US policing / US comedian shares video of policeman kneeling on his neck as protests continue

The Guardian : Jun 13, 2020, 01:39 PM
New York: The comedian Jay Pharoah says he was recently stopped and handcuffed by Los Angeles police, with one officer kneeling on his neck in a restraint similar to the one that ended in George Floyd’s death.

In a video posted to Instagram, the former Saturday Night Live actor said he was exercising in Los Angeles when four officers approached him with guns drawn, handcuffed him and held him to the ground .

Pharoah said the incident took place about a week before Ahmaud Arbery was shot and killed by two white men while jogging in Glynn county, Georgia. He said the officers told him he was held because he fit the description of “a black man in this area, with gray sweatpants on and a gray shirt”.
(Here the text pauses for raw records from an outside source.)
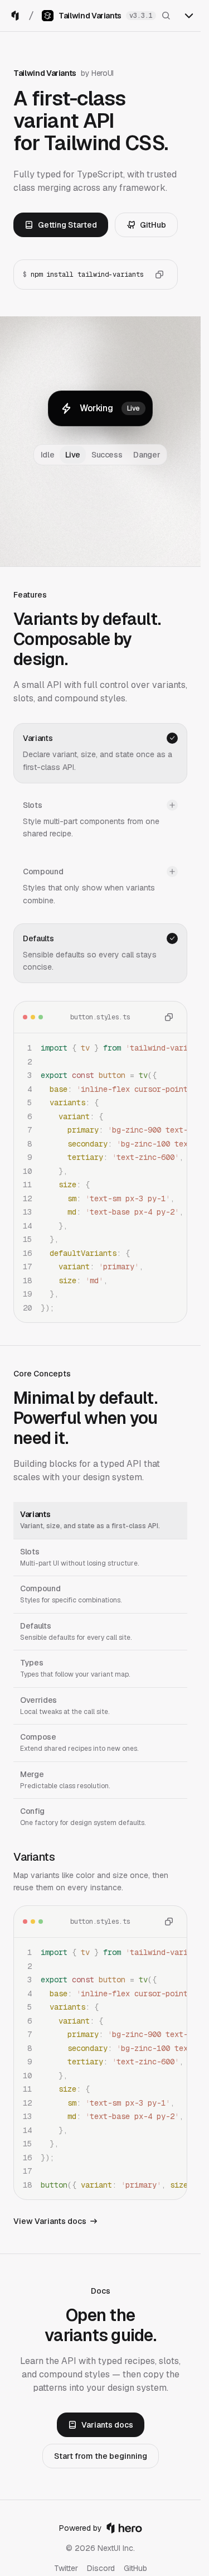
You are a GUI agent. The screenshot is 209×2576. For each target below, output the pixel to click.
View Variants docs (49, 2221)
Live (72, 455)
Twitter (66, 2568)
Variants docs (107, 2425)
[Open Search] (166, 16)
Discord (101, 2568)
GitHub (153, 225)
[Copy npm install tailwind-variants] (159, 274)
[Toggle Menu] (188, 15)
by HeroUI (97, 73)
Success (107, 455)
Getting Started (67, 225)
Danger (146, 455)
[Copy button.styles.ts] (169, 1017)
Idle (48, 455)
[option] (100, 1520)
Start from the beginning (100, 2456)
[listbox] (100, 1669)
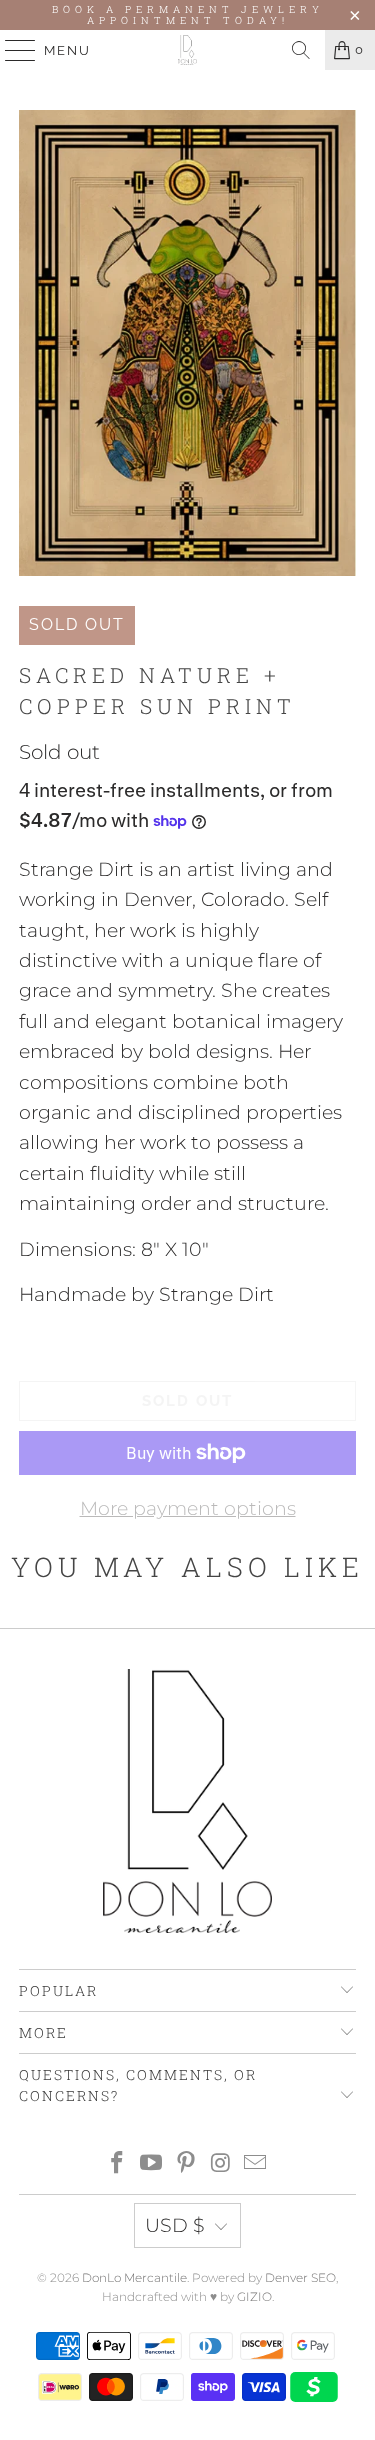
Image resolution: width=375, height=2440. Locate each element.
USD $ (175, 2225)
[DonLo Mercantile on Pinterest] (187, 2164)
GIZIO (254, 2296)
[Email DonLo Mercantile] (256, 2164)
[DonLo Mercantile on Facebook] (117, 2164)
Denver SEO (300, 2277)
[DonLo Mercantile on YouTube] (152, 2164)
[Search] (301, 50)
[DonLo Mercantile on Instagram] (221, 2164)
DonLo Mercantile (134, 2277)
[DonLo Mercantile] (188, 50)
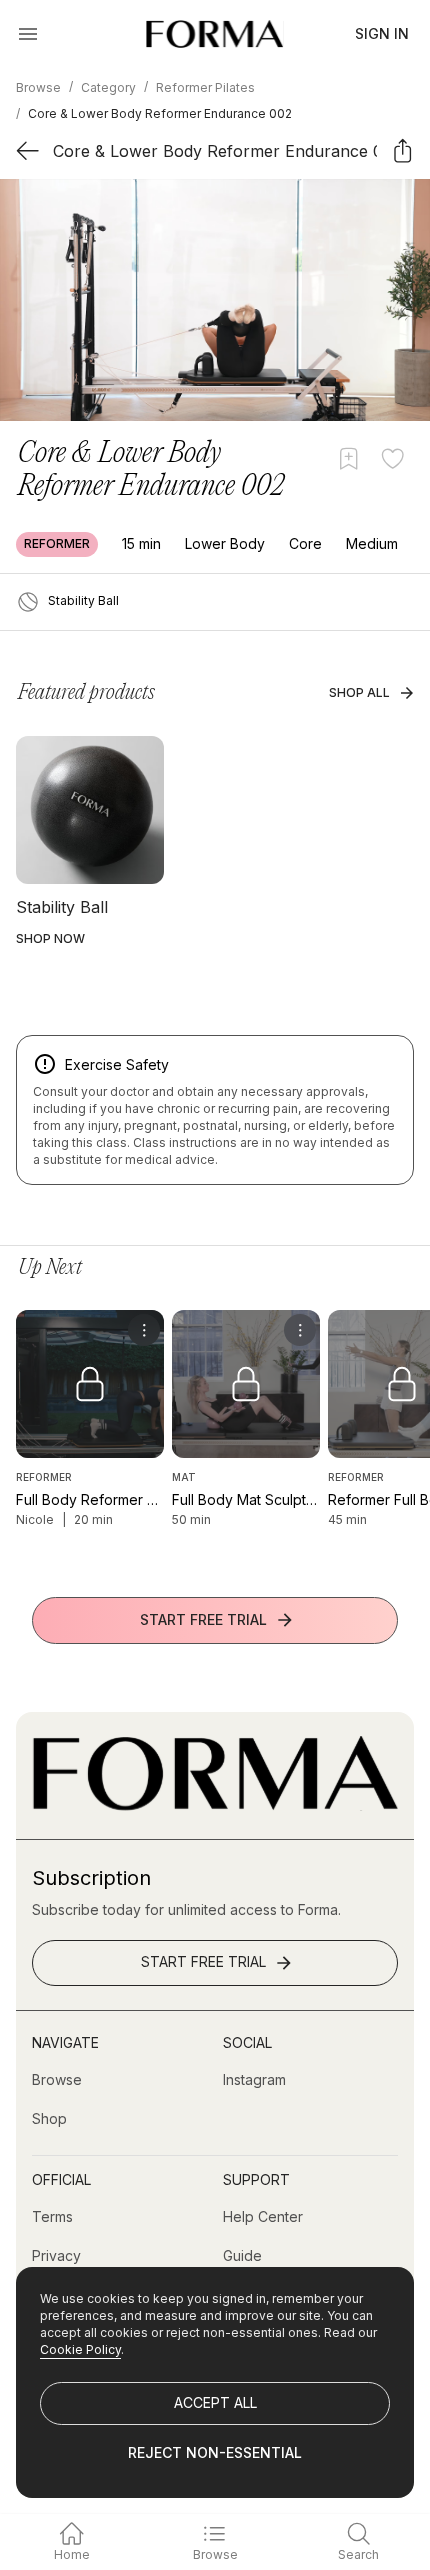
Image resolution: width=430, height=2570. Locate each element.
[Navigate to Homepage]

Security footage included in the video appears to show Pharoah walking down a sidewalk when a police officer runs up to him from behind with his gun pointed at him. Another officer on foot joins that officer, also with his gun drawn, as a police cruiser rolls onto the scene. Two officers quickly exit the vehicle, one with his gun pointed.

The security footage appears to show the officers gathering around Pharoah to handcuff him as he lays spread out on the ground, and one officer putting his knee on Pharoah’s neck.
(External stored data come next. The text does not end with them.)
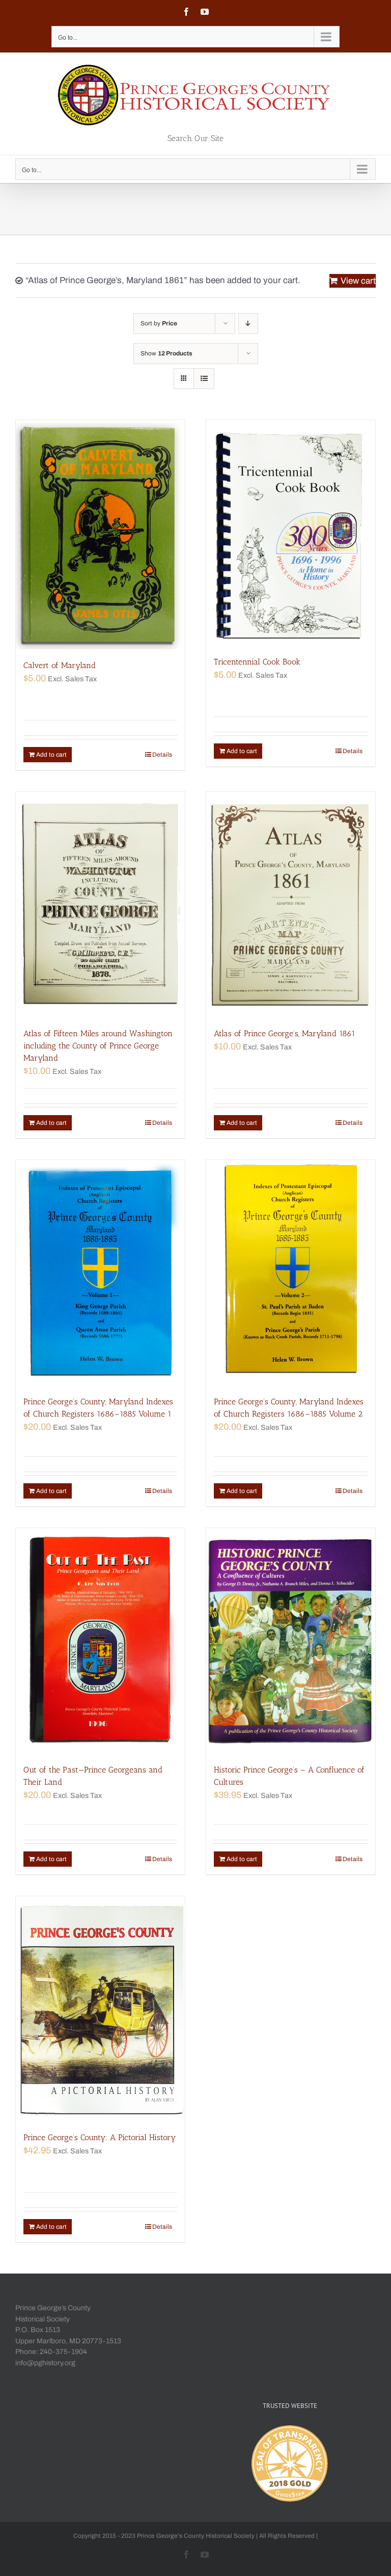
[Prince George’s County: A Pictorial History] (100, 2009)
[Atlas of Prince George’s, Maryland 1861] (290, 904)
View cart (358, 281)
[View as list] (204, 379)
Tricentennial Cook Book (257, 662)
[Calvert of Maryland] (100, 534)
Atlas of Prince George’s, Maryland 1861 (284, 1033)
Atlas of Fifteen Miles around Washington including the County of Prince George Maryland (98, 1046)
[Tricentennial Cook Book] (290, 533)
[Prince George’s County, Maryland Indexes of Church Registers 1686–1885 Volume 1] (100, 1273)
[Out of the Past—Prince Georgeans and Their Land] (100, 1641)
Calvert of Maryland (59, 665)
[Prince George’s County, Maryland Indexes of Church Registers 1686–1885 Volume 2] (290, 1273)
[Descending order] (248, 323)
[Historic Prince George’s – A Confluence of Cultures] (290, 1641)
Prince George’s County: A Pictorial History (99, 2137)
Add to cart (51, 754)
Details (162, 754)
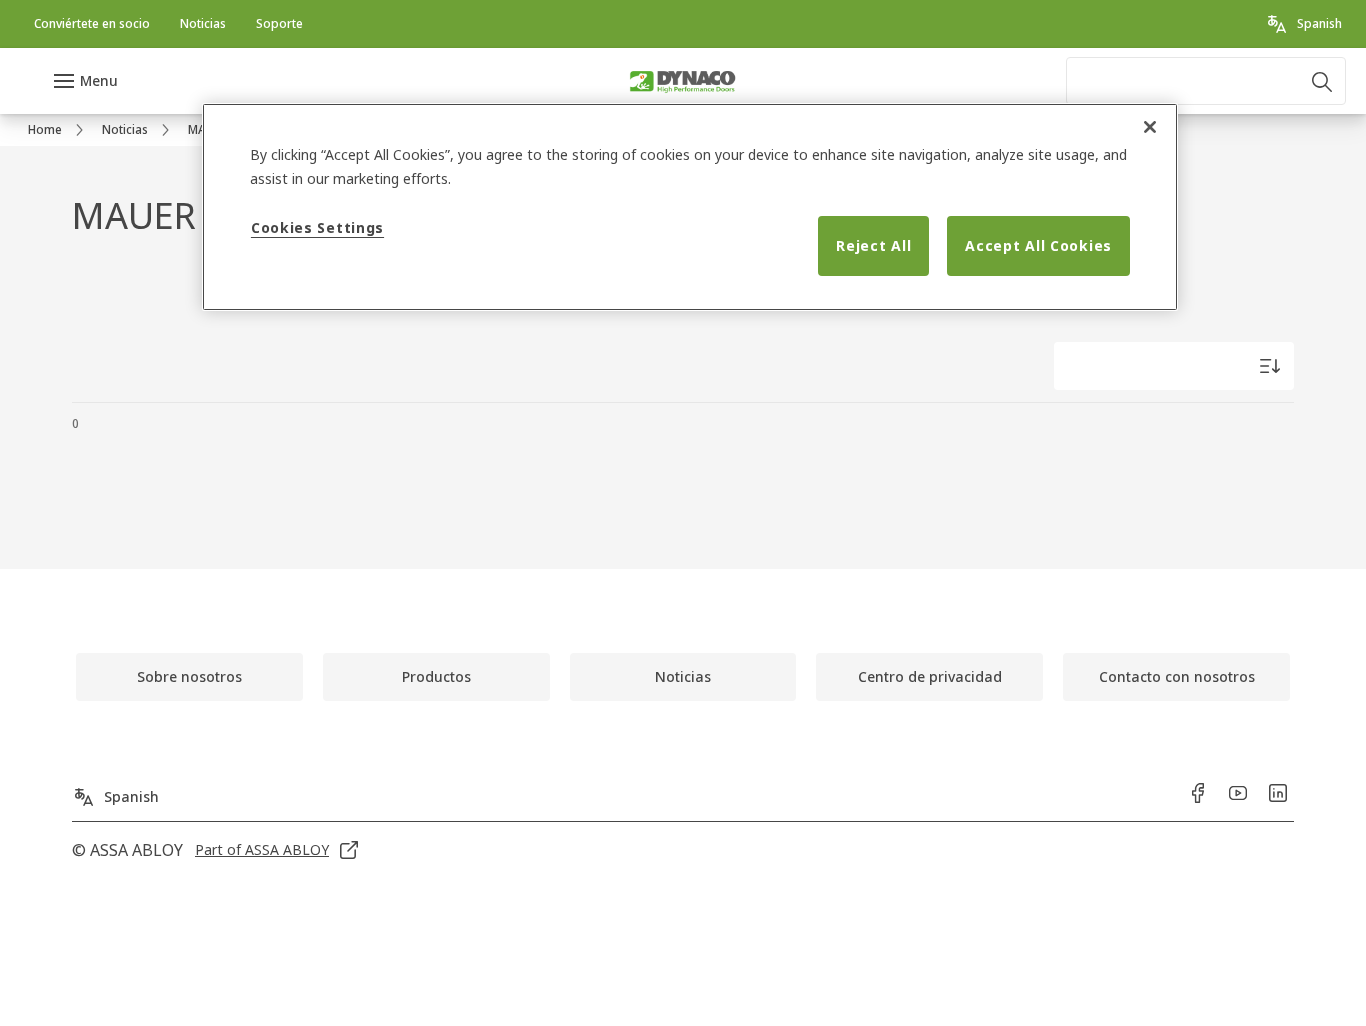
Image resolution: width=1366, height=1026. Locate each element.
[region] (690, 207)
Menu (99, 80)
“They tell me to get on the ground, spread my arms out,” Pharoah said in the video. “They put me in cuffs. The officer takes his knee, puts it on my neck. It wasn’t as long as George Floyd, but I know how it feels.”

Pharoah, who during his stint on Saturday Night Live portrayed Barack Obama, told the officers to look him up on Google. “You will see that you made a big mistake,” he said he told them. The officers released him “a minute later”.

“We are aware of the Instagram post and are looking into it,” said the Los Angeles police spokesman officer Drake Madison. The Guardian has not independently verified the footage.

Pharoah said he was sharing the story because while he could have been an Ahmaud Arbery or a George Floyd, he wasn’t. “I’m still here to tell my story,” he said.

Pharoah went on CBS’ The Talk to discuss the incident in an episode scheduled to air on Monday. On the show, he described the kneeling as “totally gratuitous”. “They didn’t have to do that,” he said.“I was just trying to exercise,” he said. “It could have easily turned into another situation if I wasn’t who I am. And the point is that being black in America is just that, being black in America. Other people can’t level with the same fears I have. Leaving the house, we should not have to fear going to the grocery store, going to get some gas, running down the street. It’s called human civility. That’s what it is. It’s called being a human. That’s why everyone is out protesting. Corona put us in the house, and George Floyd took us out of it.”

In the Instagram video, Pharoah said that before this encounter, he had never been in handcuffs. His parents had tried to protect him from the realities of racism, he said, but now he beseeched all black men to educate themselves on the law so that if police ever stop them, “we have the knowledge and we have the power to overthrow”.

“Be in the know,” he ended his video. “I’m Jay Pharoah, and I’m a black man in America. And my life matters. Black lives always matter.”